North American Orchid Conservation Center (NAOCC)
In nature, orchids depend on mycorrhizal fungi for seed germination and to provide a source of energy.
(courtesy RS Currah)
Approximately 250 species of native orchids occur in North America. Almost half of these species are under severe threat due to habitat destruction and many species are likely to become extinct unless action is taken soon to conserve them and their fungal partners.
In recognition of this problem, the North American Center for Conservation of Native Orchids (NAOCC) was established by the Smithsonian Environmental Research Center (Edgewater, MD) and the United States Botanic Garden (Washington, D.C.). Two meetings (June 25-26, 2012 and Mar 24-25, 2014) have brought together representatives from several botanic gardens, seed repositories and fungal culture banks.
A major goal of the NAOCC is to enhance knowledge of orchid biology. A newly developed interactive website, Go orchids, offers a mechanism to identify and learn about the features of North American native orchids. Other goals are to establish seed and fungal banks that represent the broad genetic diversity of both partners, to develop protocols for propagation and restoration of native orchids, and to promote habitat conservation and restoration through partnerships with landowners and societies.
Germinating orchid seed
(courtesy RS Currah)
Current partners include the Smithsonian Environmental Research Center, the Smithsonian Gardens, the National Museum of Natural History, the National Zoological Park, the National Museum of the American Indian, the United States Botanic Garden, Alaska Botanical Garden, Atlanta Botanical Garden, Chicago Botanic Garden, Desert Botanical Garden, the Microfungus Collection and Herbarium, Illinois College, The Center for Plant Conservation, New England Wild Flower Society, The Nature Conservancy, Bureau of Land Management, Mt. Cuba Center Inc., Duke Farms. Collaborations with other agencies and organizations that work with, or are responsible for, conservation and management of native orchid populations are envisaged.
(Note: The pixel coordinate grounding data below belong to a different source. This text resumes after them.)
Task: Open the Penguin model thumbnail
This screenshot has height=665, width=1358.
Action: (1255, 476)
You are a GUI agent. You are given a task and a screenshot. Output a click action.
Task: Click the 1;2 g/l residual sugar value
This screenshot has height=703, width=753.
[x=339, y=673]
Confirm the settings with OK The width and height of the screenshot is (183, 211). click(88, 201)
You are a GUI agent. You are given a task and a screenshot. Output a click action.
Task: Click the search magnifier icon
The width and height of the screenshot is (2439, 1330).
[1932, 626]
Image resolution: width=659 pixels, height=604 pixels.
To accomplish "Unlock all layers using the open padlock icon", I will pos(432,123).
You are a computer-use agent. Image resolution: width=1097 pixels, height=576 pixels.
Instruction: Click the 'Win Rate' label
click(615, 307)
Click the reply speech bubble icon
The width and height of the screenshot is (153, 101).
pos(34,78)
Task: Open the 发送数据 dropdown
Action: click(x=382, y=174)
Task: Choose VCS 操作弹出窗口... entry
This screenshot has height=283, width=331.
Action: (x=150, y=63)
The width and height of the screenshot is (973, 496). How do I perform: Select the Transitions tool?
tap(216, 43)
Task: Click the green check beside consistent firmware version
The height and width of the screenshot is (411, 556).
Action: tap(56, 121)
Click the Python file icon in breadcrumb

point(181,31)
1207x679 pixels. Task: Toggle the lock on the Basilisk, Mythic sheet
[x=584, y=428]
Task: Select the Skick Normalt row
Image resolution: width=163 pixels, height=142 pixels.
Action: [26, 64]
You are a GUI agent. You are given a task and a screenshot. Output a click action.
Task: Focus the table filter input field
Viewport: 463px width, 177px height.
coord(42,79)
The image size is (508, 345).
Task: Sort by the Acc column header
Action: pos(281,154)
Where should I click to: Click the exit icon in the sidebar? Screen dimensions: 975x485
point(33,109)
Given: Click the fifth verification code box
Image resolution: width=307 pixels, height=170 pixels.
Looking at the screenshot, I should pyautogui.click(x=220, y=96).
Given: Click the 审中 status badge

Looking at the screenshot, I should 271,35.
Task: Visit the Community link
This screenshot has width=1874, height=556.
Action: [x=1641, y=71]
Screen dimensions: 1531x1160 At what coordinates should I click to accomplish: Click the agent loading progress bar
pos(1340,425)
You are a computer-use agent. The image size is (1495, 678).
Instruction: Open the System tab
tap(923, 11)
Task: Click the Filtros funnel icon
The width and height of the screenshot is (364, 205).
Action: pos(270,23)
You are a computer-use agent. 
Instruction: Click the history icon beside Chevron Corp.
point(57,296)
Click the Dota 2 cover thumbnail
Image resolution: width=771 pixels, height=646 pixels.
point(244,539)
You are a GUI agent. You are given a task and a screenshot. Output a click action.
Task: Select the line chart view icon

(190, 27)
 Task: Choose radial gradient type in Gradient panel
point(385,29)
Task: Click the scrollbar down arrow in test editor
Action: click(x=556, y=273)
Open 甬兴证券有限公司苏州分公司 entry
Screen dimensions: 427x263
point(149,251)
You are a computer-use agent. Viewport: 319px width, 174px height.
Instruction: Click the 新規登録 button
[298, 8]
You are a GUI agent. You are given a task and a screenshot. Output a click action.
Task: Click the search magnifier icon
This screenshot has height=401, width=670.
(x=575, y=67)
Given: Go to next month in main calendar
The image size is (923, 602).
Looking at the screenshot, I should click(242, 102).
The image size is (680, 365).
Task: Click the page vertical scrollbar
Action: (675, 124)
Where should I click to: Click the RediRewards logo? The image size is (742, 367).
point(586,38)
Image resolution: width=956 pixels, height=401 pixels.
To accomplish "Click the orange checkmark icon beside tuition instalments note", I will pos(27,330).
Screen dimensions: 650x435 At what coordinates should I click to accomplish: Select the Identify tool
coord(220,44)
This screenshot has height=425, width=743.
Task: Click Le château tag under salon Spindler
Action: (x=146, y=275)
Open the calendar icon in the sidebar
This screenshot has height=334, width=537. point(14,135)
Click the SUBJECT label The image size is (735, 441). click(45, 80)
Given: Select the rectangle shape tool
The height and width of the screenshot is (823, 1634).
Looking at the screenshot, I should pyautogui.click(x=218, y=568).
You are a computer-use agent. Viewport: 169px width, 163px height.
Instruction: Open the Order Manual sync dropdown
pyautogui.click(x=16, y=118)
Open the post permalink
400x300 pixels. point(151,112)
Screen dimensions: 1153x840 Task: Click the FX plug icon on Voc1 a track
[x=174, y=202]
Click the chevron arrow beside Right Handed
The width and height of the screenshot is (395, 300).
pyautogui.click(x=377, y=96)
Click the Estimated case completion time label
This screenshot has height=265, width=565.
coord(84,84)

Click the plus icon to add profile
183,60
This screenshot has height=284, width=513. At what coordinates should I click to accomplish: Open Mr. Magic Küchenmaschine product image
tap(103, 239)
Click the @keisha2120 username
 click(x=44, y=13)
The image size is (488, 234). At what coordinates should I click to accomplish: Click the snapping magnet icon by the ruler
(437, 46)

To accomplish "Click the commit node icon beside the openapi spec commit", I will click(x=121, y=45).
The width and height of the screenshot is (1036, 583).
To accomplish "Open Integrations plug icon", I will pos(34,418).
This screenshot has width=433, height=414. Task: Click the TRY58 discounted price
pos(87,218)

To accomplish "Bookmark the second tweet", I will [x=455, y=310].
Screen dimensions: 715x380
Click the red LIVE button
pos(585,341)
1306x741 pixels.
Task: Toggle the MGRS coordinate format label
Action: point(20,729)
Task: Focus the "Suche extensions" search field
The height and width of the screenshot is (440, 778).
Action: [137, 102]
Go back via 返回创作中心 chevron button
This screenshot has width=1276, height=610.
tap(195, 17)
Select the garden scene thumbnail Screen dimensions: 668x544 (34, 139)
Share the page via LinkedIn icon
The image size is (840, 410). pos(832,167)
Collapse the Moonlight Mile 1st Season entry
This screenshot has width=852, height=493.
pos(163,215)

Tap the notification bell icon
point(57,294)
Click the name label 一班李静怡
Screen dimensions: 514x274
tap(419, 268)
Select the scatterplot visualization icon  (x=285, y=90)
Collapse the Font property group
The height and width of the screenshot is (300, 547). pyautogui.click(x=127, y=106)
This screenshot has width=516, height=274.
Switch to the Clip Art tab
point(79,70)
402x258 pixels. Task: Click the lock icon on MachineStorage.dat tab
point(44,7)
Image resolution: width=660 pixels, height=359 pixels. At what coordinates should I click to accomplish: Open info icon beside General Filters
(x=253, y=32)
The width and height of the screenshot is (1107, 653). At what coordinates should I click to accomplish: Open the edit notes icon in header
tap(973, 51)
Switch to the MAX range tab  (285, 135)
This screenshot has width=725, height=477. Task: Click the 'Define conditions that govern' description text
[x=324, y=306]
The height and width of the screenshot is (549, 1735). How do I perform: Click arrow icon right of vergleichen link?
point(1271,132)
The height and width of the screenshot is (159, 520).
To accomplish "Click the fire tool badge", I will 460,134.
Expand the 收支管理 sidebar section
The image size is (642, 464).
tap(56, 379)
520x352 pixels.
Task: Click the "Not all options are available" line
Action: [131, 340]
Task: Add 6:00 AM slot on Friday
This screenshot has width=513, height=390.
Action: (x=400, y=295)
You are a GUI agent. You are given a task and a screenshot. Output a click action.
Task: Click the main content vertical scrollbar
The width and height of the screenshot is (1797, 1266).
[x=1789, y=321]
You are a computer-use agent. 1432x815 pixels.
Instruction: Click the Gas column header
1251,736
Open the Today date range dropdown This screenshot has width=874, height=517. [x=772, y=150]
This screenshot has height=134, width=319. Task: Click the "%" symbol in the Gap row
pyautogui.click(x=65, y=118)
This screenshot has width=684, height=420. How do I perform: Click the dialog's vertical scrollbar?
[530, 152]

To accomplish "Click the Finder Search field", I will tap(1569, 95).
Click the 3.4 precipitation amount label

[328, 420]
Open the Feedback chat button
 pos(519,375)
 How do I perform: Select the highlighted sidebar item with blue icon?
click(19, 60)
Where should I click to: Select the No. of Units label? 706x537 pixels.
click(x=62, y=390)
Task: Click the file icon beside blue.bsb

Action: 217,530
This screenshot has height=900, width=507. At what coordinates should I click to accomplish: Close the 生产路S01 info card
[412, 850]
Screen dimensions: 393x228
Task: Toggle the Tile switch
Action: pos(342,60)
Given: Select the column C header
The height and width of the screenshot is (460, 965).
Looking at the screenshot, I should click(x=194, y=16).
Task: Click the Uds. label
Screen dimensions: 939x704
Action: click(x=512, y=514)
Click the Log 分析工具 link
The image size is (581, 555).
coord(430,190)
Learn more about the NAOCC and orchid science. View video or brochure.
Conserving orchid fungi at the UAMH
Our role with the NAOCC is to conserve the genetic diversity of orchid mycorrhizal fungi. The UAMH bank of orchid mycorrhizal fungi (see list) is an invaluable resource established over many years of research work by R.S. Currah (University of Alberta), L.W. Zettler (Illinois College, Jacksonville, IL) and others. The research of L.W. Zettler focuses on conservation of threatened orchids and the symbiotic germination of orchid seed with host-specific and locally adapted mycorrhizal fungi. Approximately 70 isolates have been demonstrated to initiate symbiotic seed germination in vitro (See Zettler et al 2011, Keel et al 2011). In 2013, 51 isolates were received for deposit and included Ceratorhiza and Epulorhiza species obtained from rare or endangered orchid species. These added to the 250 isolates orchid mycorrhizal fungi already accessioned. Over 50 isolates held in UAMH are derived from the U.S. Federally threatened eastern prairie fringed orchid Platanthera leucophaea.
For more on the role of the UAMH in conservation of orchid fungi see Sigler NAOCC presentation (pdf).
Cryopreservation or freezing in liquid nitrogen (LN) is the method of choice for long-term storage of nonsporulating fungi, but a number of variables can affect recovery including the fungal species, the cryoprotectant, the age of the culture and possible presence of staling compounds. Among the most difficult to preserve are some ecto- and orchid mycorrhizal fungi. Based on a report by Stielow JB et al (Mycologia 2012; 104:324-330) who described improved recovery from freezing when isolates were grown on charcoal filter paper, we have conducted trials on several ectomycorrhizal and orchid mycorrhizal fungi that had previously failed to survive LN or gave very poor recovery in multiple preservation attempts. Results to date indicate higher rates of recovery for both groups of fungi and optimum results when the filter paper is well colonized. The method is more labor intensive and time consuming than our usual method using straws, but appears to be of value for preserving important orchid and ectomycorrhizal fungi.